LISTE DES TÂCHES
1: D'après l'article, à qui revient la tenue du registre des places vacantes au Bureau de la corporation ?
2: Veuillez relever toutes les lignes des enregistrements qui contiennent la chaîne « cell ».

ARTICLE

________________

Les Jurés, les Gardes, voilà donc les premiers intermédiaires pour l'embauchage, pour le recrutement et le placement des futurs ouvriers, jusqu'au moment où l'apprenti se trouve affranchi et devient compagnon. Alors, s'il est riche, s'il appartient à une famille aisée, s'il est lui-même fils de patron, il aspire au titre de maître, aux lettres de maîtrise. Mais, s'il est pauvre, force lui est bien de continuer à servir comme compagnon, comme ouvrier. Force lui est bien de se placer, comme salarié, s'il ne reste pas attaché au maître chez lequel il a passé ses années d'apprentissage.

A qui aura-t-il recours alors ? Quel sera son bureau de placement ? C'est encore la Corporation. Muni de son brevet d'apprentissage, le jeune homme, libre de choisir son maître, d'entrer dans l'atelier qui lui convient, de régler sa vie comme il lui plaît, s'adresse au Bureau de la corporation. C'est là que siège le clerc chargé de tenir le registre des places vacantes. Voyez, par exemple, les statuts de 1566 des Pâtissiers de Paris : « ils défendent d'engager aucuns serviteurs, sinon par les mains du clerc du métier ». Cette organisation qui, tout d'abord, n'existe que dans quelques corporations, se répand bientôt et chaque corps de métier a son véritable bureau de placement qui recrute et embauche ses adhérents. Chose très curieuse, la loi actuelle, qui fait des Bourses du travail, des Syndicats et des assemblées corporatives les seuls bureaux de placement, n'est qu'un retour à un système très ancien, comme vous pouvez le voir.

________________

DONNÉES ENREGISTRÉES
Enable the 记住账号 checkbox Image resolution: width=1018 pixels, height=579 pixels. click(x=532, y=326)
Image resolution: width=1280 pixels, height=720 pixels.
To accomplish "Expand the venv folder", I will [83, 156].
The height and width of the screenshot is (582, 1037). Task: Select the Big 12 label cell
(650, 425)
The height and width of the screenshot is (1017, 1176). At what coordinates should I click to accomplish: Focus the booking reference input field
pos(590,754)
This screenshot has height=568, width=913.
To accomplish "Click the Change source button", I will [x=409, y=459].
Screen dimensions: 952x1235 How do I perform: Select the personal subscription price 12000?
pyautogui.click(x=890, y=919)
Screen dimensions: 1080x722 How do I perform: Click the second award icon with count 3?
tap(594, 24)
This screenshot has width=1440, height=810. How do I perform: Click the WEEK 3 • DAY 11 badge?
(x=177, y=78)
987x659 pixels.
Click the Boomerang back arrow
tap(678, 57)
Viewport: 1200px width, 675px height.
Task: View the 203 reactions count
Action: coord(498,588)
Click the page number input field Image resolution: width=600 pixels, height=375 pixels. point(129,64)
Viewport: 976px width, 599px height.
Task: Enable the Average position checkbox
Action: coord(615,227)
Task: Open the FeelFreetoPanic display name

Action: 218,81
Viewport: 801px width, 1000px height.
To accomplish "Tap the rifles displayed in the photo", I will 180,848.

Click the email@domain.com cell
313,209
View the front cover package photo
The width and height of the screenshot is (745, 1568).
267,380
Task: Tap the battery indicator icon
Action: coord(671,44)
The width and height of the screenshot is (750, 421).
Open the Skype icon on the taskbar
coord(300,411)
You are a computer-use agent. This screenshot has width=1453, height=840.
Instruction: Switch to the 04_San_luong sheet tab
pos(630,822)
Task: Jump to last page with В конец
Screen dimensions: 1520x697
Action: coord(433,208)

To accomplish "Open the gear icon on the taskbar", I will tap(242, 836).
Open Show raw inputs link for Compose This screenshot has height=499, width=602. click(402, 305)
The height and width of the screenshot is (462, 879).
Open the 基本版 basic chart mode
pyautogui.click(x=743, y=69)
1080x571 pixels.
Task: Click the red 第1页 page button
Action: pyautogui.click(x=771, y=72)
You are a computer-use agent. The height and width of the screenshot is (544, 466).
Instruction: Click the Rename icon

________________

RÉPONSES
1: Au clerc qui siège au Bureau de la corporation.

2:
The height and width of the screenshot is (582, 1037). Task: Select the Big 12 label cell
Click the email@domain.com cell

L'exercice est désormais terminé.